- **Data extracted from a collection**
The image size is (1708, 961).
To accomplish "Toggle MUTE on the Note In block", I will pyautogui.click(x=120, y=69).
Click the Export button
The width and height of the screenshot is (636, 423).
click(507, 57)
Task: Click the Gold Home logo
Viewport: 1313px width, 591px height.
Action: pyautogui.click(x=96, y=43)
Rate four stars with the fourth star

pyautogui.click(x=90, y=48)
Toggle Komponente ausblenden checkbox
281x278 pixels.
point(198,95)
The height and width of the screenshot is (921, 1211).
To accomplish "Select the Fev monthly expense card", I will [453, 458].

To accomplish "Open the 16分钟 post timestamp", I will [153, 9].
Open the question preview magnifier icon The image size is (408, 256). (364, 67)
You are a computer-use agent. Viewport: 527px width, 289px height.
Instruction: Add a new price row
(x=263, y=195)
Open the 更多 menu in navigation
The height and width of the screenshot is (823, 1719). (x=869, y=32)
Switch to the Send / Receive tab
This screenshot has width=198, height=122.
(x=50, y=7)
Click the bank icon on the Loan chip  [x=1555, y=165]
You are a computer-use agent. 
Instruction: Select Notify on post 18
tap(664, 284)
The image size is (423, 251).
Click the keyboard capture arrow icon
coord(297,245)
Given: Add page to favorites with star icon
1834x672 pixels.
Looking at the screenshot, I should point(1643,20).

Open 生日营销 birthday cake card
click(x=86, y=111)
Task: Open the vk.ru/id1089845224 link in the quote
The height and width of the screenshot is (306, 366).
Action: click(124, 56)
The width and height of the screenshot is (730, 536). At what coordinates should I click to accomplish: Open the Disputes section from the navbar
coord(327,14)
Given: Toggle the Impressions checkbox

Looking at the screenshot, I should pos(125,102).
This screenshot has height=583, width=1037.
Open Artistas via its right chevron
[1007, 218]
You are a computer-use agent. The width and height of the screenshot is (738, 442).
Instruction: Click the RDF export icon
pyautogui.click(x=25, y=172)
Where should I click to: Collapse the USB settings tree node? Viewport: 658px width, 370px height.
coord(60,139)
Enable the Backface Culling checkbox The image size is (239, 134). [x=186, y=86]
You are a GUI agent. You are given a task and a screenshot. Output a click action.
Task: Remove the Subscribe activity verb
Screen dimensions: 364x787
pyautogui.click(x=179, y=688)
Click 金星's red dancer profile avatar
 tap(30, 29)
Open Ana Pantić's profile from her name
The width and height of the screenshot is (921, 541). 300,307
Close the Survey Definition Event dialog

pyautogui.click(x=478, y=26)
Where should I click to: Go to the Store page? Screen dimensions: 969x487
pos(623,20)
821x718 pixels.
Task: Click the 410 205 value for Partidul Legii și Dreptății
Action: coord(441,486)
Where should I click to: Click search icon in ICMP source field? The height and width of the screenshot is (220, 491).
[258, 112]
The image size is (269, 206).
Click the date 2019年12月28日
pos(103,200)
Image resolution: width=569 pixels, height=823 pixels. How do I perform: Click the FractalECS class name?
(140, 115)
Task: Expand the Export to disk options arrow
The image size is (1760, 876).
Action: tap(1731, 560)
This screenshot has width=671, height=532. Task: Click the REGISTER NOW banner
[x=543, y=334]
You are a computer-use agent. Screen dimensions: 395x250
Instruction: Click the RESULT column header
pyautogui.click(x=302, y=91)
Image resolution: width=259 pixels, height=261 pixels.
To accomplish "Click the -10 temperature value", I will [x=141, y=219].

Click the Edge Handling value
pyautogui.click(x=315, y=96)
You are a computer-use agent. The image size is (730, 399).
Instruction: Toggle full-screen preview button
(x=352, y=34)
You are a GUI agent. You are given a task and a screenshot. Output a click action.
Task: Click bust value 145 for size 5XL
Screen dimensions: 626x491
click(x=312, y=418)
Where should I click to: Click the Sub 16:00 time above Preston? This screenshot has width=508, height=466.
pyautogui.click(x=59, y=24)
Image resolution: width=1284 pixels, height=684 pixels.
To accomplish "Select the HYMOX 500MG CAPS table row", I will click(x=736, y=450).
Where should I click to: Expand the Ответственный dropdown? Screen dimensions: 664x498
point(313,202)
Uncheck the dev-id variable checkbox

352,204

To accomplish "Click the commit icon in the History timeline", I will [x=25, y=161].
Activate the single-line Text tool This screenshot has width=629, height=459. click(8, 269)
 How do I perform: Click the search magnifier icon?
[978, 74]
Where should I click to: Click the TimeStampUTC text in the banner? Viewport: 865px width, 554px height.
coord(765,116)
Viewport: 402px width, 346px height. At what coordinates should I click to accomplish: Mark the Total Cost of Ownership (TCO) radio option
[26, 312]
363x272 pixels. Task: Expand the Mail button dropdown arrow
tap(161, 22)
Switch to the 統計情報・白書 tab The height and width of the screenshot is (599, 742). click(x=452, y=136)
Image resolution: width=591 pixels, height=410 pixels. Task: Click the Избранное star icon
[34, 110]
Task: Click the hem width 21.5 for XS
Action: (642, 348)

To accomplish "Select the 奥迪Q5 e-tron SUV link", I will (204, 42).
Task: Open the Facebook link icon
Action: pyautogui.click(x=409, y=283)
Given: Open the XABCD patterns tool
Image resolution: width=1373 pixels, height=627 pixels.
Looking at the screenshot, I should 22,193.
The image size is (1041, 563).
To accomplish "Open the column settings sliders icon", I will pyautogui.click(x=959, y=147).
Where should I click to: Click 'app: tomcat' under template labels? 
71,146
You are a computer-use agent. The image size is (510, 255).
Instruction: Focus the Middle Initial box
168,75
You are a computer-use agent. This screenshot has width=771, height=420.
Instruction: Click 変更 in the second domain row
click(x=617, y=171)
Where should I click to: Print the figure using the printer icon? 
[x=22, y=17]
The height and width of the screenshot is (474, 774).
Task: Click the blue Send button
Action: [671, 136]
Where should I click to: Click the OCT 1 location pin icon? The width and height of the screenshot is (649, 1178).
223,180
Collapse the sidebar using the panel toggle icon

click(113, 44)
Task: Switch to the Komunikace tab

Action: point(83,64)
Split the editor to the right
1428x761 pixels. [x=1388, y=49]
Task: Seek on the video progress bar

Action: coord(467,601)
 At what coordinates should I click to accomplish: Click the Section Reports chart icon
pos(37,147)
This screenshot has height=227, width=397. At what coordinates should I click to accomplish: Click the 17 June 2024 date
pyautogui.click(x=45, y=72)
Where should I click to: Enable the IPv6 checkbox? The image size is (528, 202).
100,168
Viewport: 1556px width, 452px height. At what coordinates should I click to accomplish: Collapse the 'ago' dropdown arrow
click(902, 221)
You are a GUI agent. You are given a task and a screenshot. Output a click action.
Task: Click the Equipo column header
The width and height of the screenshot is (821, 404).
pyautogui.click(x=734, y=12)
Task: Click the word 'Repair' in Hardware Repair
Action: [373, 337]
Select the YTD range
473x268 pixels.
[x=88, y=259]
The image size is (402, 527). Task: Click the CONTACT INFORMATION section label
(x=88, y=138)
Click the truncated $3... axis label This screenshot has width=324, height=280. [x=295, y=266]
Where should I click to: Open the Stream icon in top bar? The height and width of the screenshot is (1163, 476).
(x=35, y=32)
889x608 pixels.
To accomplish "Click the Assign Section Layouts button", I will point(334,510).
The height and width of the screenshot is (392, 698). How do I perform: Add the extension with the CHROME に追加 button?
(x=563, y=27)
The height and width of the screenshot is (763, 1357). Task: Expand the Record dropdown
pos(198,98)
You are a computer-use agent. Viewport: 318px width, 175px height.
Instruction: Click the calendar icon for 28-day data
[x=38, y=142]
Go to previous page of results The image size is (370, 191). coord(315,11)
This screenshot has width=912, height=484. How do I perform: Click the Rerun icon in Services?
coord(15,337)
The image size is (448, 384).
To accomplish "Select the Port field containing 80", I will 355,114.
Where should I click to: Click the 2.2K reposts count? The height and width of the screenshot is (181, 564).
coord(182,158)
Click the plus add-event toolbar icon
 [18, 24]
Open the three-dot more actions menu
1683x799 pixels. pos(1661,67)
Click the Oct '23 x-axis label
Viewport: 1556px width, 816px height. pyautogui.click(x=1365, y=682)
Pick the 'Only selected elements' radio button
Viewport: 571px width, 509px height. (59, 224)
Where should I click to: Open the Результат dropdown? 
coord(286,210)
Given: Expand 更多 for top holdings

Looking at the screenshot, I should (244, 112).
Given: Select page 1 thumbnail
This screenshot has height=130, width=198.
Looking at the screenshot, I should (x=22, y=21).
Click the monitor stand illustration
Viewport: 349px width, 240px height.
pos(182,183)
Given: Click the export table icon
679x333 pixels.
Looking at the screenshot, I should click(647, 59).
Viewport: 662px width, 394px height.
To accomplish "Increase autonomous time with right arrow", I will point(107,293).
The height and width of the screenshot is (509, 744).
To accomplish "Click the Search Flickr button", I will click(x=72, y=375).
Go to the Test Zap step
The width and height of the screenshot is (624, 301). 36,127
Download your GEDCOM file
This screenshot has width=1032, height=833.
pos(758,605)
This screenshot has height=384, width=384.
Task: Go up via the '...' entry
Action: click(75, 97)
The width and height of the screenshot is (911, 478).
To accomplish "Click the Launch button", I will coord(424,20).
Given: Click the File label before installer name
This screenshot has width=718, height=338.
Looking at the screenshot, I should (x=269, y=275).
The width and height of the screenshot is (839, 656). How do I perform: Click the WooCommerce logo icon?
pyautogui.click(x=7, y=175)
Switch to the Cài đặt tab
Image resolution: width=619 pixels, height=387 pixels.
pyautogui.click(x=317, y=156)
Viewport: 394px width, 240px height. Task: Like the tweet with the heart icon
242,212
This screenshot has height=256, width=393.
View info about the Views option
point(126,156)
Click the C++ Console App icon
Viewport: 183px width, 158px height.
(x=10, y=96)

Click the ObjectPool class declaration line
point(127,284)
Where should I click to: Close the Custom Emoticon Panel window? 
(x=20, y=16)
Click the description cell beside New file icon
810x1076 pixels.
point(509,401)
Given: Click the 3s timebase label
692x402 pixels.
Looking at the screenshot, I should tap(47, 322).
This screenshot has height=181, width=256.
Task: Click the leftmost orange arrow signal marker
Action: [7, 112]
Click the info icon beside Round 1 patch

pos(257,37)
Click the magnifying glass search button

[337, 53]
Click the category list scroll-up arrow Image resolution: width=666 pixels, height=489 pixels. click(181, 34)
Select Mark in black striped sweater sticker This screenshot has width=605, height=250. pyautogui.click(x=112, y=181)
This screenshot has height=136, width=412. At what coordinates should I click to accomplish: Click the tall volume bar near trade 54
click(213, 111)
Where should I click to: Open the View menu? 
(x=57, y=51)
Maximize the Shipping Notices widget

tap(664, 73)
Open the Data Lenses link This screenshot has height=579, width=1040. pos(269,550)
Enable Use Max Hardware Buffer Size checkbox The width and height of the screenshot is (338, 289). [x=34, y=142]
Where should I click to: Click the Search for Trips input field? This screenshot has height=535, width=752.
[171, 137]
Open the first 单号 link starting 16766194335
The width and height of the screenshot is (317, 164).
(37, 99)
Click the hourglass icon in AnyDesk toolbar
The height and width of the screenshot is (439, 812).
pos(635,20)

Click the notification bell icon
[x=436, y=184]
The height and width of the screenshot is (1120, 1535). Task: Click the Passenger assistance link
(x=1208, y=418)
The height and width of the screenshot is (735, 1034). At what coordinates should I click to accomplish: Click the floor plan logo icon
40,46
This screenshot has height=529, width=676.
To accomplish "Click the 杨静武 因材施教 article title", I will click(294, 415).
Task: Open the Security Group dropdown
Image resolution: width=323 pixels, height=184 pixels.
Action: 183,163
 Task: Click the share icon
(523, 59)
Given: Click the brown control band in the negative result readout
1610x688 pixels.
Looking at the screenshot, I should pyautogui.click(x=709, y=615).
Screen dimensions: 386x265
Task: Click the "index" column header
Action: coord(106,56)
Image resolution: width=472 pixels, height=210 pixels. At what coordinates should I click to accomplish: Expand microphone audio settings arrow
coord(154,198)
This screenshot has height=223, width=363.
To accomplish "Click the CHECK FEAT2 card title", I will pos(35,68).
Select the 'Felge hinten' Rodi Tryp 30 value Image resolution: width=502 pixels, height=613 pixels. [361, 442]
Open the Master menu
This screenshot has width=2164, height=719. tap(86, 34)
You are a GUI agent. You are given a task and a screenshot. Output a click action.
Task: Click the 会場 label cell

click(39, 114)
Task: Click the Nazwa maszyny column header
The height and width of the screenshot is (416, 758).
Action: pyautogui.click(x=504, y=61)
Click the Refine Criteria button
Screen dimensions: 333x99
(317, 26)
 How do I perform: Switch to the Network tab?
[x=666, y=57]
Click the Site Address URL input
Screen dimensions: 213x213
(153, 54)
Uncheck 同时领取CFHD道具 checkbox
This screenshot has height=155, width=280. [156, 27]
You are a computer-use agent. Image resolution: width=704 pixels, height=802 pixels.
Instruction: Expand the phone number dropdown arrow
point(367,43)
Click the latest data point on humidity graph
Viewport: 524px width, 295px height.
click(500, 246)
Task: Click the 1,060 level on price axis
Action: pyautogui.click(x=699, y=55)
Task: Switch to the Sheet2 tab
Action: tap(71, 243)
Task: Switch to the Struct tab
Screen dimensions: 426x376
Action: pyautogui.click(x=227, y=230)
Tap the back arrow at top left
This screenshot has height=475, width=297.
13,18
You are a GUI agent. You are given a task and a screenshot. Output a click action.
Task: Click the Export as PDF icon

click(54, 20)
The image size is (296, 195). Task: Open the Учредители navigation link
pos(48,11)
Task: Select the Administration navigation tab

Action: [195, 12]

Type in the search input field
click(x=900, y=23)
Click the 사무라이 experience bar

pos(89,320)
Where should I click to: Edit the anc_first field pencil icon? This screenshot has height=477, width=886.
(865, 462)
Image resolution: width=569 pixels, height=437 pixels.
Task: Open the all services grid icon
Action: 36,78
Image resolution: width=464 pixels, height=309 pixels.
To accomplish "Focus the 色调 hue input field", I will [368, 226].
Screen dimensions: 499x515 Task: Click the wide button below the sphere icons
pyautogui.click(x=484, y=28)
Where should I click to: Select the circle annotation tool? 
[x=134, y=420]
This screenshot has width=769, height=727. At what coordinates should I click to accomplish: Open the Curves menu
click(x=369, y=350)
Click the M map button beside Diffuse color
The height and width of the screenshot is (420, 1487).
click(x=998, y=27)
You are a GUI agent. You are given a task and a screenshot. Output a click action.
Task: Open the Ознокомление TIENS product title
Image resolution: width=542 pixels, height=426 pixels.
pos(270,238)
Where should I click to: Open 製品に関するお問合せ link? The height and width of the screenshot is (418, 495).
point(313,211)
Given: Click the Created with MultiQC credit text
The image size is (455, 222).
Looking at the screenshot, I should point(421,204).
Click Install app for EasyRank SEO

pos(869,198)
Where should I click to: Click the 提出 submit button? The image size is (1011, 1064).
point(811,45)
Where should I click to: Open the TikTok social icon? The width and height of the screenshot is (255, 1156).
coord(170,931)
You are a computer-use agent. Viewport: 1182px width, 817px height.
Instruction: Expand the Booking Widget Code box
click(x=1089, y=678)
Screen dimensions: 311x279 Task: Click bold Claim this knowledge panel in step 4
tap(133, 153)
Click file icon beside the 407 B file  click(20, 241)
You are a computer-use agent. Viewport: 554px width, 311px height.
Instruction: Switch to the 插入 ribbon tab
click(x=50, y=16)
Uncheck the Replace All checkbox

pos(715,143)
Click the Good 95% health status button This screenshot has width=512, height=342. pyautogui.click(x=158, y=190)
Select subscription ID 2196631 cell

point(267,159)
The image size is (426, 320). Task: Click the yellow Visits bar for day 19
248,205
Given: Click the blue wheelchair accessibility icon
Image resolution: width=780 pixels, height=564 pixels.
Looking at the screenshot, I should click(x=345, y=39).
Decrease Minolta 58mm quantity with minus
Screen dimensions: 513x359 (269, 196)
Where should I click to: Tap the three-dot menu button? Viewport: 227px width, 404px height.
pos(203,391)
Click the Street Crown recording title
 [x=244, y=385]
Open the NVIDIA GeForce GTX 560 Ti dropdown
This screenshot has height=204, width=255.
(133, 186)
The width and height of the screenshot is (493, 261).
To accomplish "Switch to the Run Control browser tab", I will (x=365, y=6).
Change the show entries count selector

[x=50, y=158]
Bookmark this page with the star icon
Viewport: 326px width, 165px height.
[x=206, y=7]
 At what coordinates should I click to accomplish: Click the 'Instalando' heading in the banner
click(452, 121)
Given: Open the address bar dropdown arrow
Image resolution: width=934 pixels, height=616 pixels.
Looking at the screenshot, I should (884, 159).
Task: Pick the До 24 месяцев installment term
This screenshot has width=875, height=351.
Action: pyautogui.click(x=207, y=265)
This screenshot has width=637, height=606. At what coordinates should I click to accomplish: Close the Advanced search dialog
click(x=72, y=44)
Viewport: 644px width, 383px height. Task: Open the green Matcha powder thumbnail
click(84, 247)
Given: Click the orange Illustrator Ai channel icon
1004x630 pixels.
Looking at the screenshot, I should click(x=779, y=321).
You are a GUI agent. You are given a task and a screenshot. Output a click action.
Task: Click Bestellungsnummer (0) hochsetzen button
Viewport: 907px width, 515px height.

- **HOW TO COMPLETE THIS TASK**
Using only the entries above, output the line with "Image resolution: width=934", the line with "Given: Click the orange", and all lines between them, exactly as they stand.

- **RESULT BELOW**
Image resolution: width=934 pixels, height=616 pixels.
Looking at the screenshot, I should (884, 159).
Task: Pick the До 24 месяцев installment term
This screenshot has width=875, height=351.
Action: pyautogui.click(x=207, y=265)
This screenshot has width=637, height=606. At what coordinates should I click to accomplish: Close the Advanced search dialog
click(x=72, y=44)
Viewport: 644px width, 383px height. Task: Open the green Matcha powder thumbnail
click(84, 247)
Given: Click the orange Illustrator Ai channel icon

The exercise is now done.